Trump: 'I'll demand that interest rates drop immediately'

Is the president on a collision course with the Fed?

Trump: 'I'll demand that interest rates drop immediately'

Image from Gage Skidmore from Peoria, AZ, United States of America, CC BY-SA 2.0, via Wikimedia Commons

President Donald Trump said Thursday he would apply pressure for interest rates to fall, paving the way for a possible confrontation with the Federal Reserve as its first rate decision of the year approaches.

Speaking at the World Economic Forum in Davos, Trump told an assembly of global leaders that interest rates both in the US and internationally were too high and that he would call for an instant move toward lower rates.

“I’ll demand that interest rates drop immediately,” he said. “And likewise, they should be dropping all over the world. Interest rates should follow us all over.”

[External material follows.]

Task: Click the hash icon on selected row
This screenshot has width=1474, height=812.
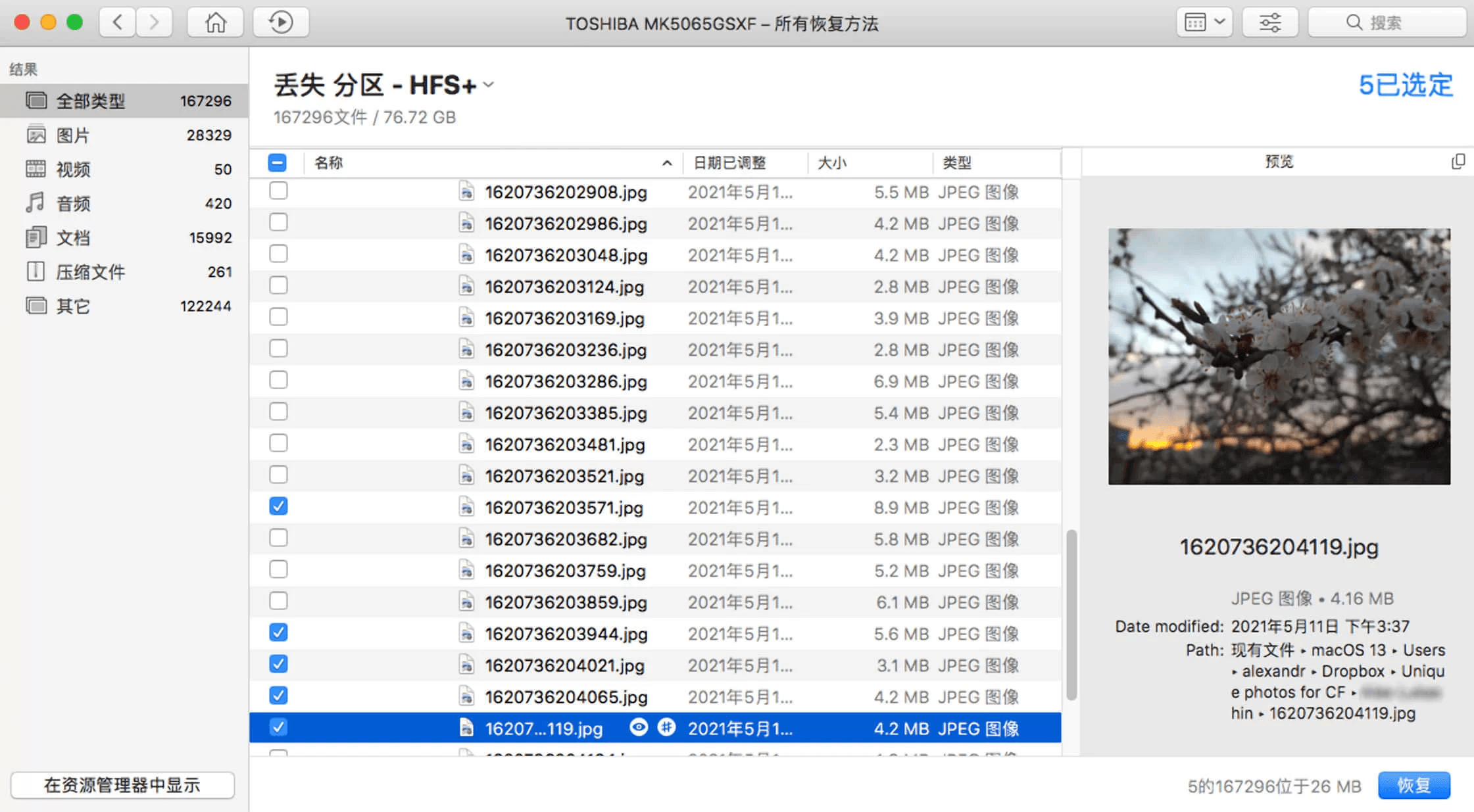Action: (x=666, y=727)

Trump said during last year’s presidential campaign that he believed he should get a say in interest rate decisions as president and said the Fed’s chair Jerome Powell has “gotten it wrong a lot” on rate calls.

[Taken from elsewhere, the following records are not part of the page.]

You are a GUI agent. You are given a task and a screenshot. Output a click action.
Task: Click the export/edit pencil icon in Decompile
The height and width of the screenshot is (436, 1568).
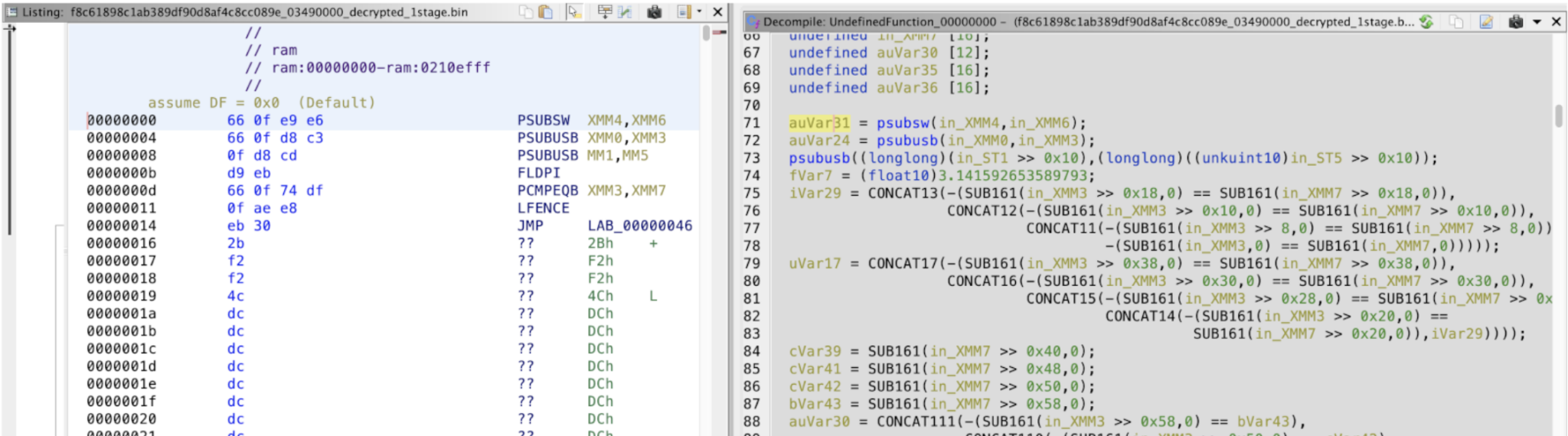pyautogui.click(x=1486, y=21)
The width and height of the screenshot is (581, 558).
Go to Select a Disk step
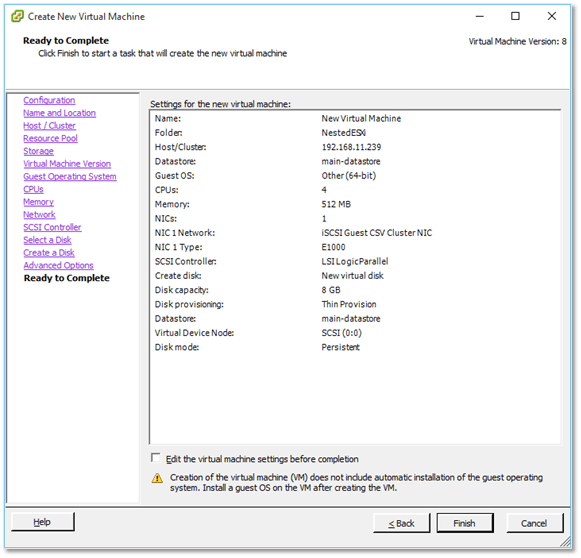click(47, 240)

The Fed is due to announce its first decision on interest rates of the year next week (January 28-29), with market expectations for multiple rate cuts in 2025 scaled back to just one – and Fed governor Michelle Bowman said its December rate drop marked the “last step” in its “policy recalibration,” suggesting the central bank could be about to hit pause.

Trump, who appointed Powell, has clashed with the Fed chair and compared him to a “golfer who couldn’t putt.” Powell, for his part, quashed speculation in November that he would be fired and said the president removing the Fed chair was “not permitted under the law” and that he wouldn’t leave of his own accord.